Hier, en fumant à ma fenêtre, j’ai vu une femme courir en bas de chez moi, dans la rue ; elle faisait du jogging. Je l’ai longuement observée jusqu’à ce qu’elle disparaisse là-bas, loin derrière les arbres. Et pour la première fois de ma vie, je me suis demandé, tiens, elle, cette femme-là, comment court-elle ? En quoi sa façon de courir est-elle pareil ou même semblable à la mienne ? Et surtout en quoi le fait de courir comme elle – je m’imagine en train de courir exactement comme elle – peut-il susciter autant de railleries ?


Courir: qu'est-ce que c'est?


Courir, c’est un pas, deux pas et ainsi de suite, encore et encore, en accélérer. Courir, c’est marcher, mais en plus rapide. Courir, c’est passer le seuil de la marche rapide. Courir, c’est aller vite, le plus vite possible, en fonction des capacités naturelles de son corps. On peut courir pour chasser une proie, pour rattraper une cible, pour se nourrir (donc). On peut courir pour se maintenir en bonne forme : c’est plutôt récent dans notre conception du monde. Mais surtout, on court pour échapper à un danger.

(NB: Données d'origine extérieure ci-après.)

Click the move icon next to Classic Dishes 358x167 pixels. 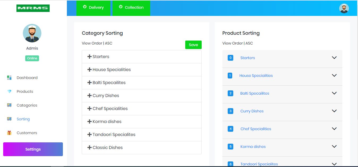coord(89,148)
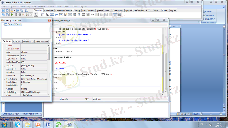Expand the ChildSizing property node
The width and height of the screenshot is (228, 128).
[4, 92]
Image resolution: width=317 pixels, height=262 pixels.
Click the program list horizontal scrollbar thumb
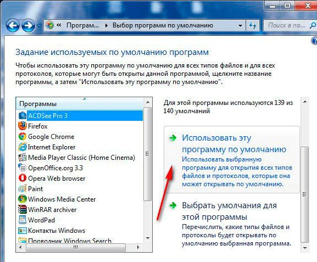[x=76, y=247]
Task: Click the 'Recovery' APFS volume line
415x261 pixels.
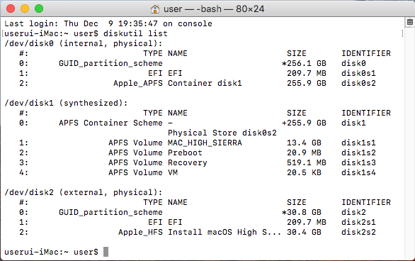Action: click(198, 162)
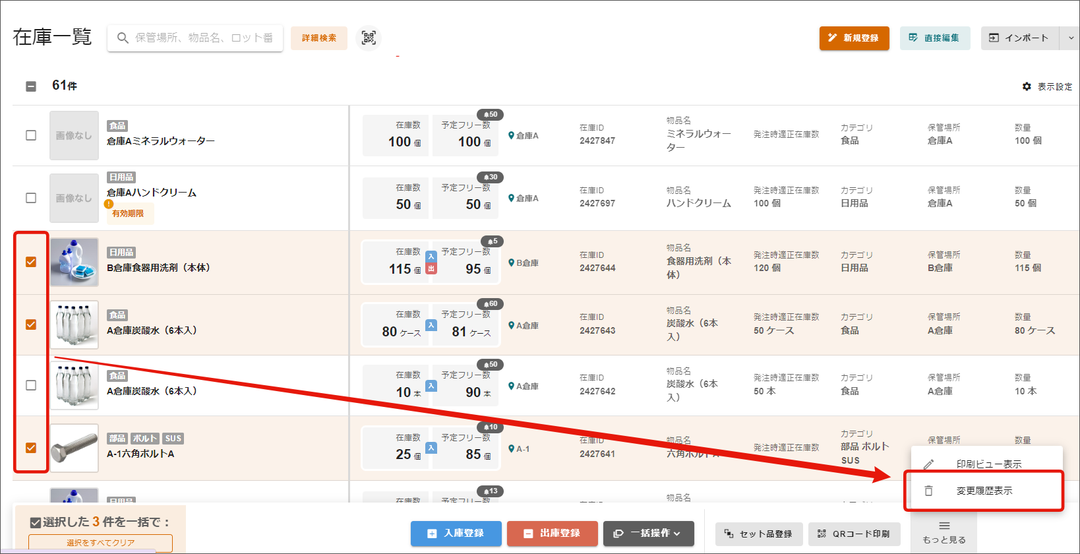Click the 詳細検索 button

click(x=319, y=38)
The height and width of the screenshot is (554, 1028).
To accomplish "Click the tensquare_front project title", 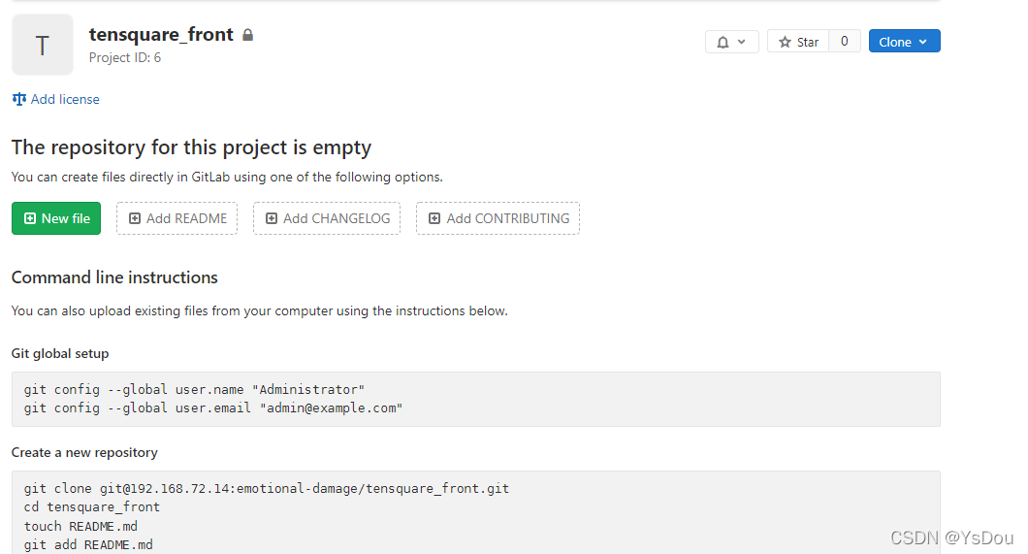I will click(161, 34).
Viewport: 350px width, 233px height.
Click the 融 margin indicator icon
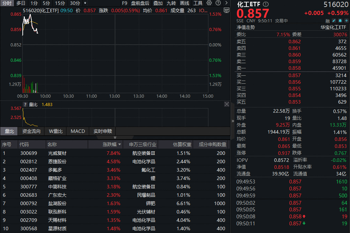click(328, 21)
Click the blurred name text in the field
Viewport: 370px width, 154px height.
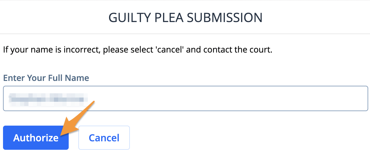coord(49,99)
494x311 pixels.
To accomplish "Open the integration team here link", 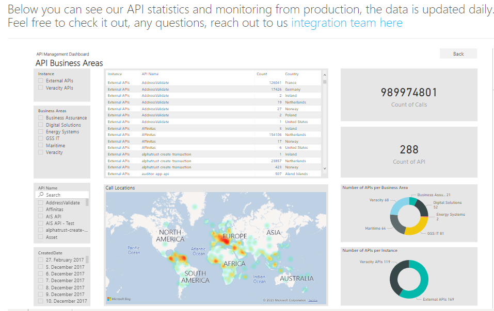I will 346,23.
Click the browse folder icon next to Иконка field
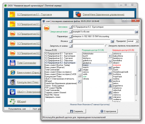Image resolution: width=145 pixels, height=124 pixels. (112, 41)
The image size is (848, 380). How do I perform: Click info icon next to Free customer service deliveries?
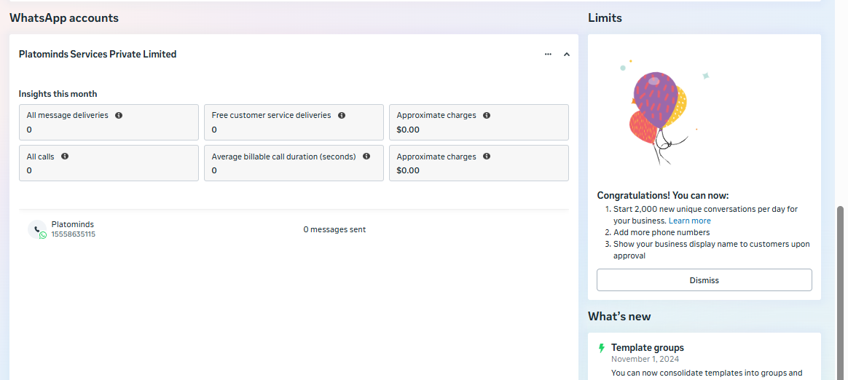tap(342, 115)
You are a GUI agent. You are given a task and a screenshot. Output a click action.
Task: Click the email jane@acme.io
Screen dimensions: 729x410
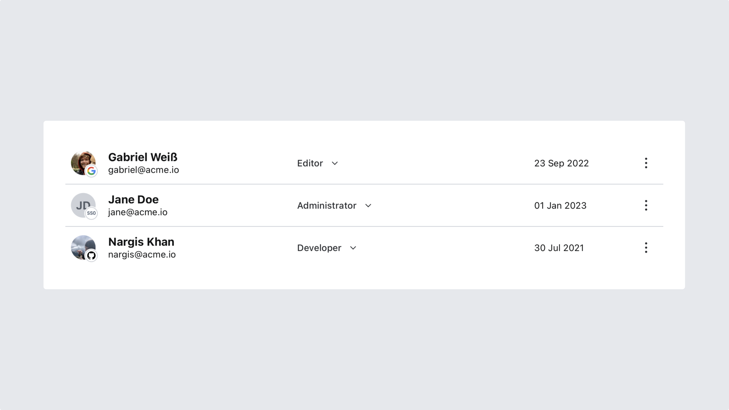point(138,212)
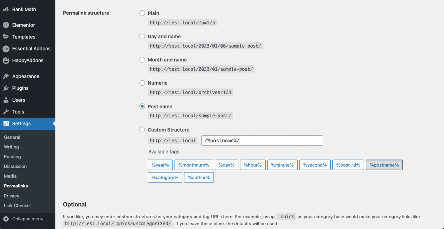Choose the Day and name option

(x=142, y=37)
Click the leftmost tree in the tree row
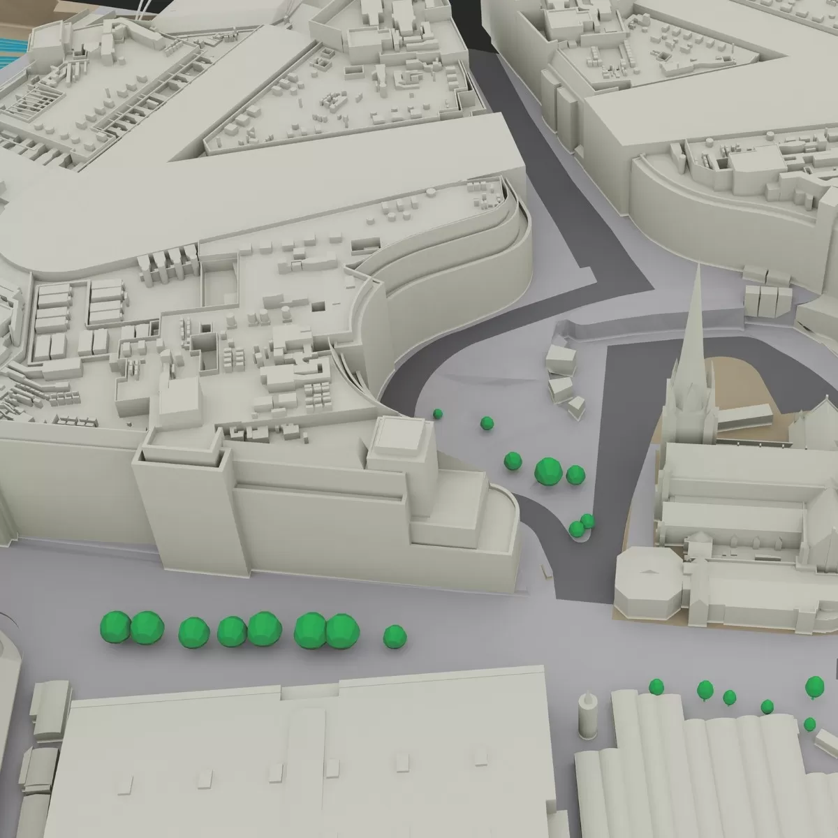The image size is (838, 838). pos(115,626)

Supposons qu’un danger de mort survienne dans une foule. Soudain, c’est la débandade, le sauve-qui-peut, le chacun-pour-soi-Dieu-pour-tous. Il faut courir pour s’éloigner le plus possible du danger. Dans ce cas de force majeure, dans cette situation critique où il s’agit de sauver sa vie, tout le monde court. Les femmes, les hommes, les enfants, les jeunes et moins jeunes, tout le monde court. L’unijambiste court comme il peut. Le manchot court comme il peut. L’athlète court comme il peut. Le paraplégique court comme il peut. La grand-maman court comme elle peut. Le ventru court comme il peut. L’asthmatique court comme il peut. Les quatre pattes et même les sans-pattes-du-tout doivent, eux aussi, courir comme ils peuvent. Parce que lorsqu’il y a danger, tout le monde se démerde. C’est ça, courir. J’entends, courir c’est courir.


Les fantômes de l'enfance.


Maintenant que j’ai trouvé ma liberté d’adulte, les fantômes de mon enfance s’acharnent à me tirer vers le bas. Ils disent que la liberté vient avec son lot de douleurs, les douleurs insoupçonnées, celles qu’on avait rangées consciemment (ou pas) dans la boîte des expériences à oublier, à effacer, précisément parce qu’on était en quête de liberté et d’épanouissement. Et ces fantômes n’ont pas tort : je le leur dis tout en essayant de négocier tant bien que mal un accord de paix, une trêve du tourment. Je leur dis que la locution de comparaison « … comme une femme » pourrait tenir, je le leur concède, allez, si seulement elle n’était pas recouverte de cette épaisse enveloppe dépréciative et condescendante. « Se battre comme une femme », « parler comme une femme », ou même « pleurer comme une femme », au-delà même de l’évidente expression culturelle qui le caractérise, condamne les capacités naturelles de la femme au risible, tout en prônant la toute-puissance à laquelle tout homme, dès son plus jeune âge, doit se plier au risque d’apparaître aussi risible qu’une femme. Et mes fantômes me disent, dans une voix à la texture de plume : « Tu penses comme une femme ».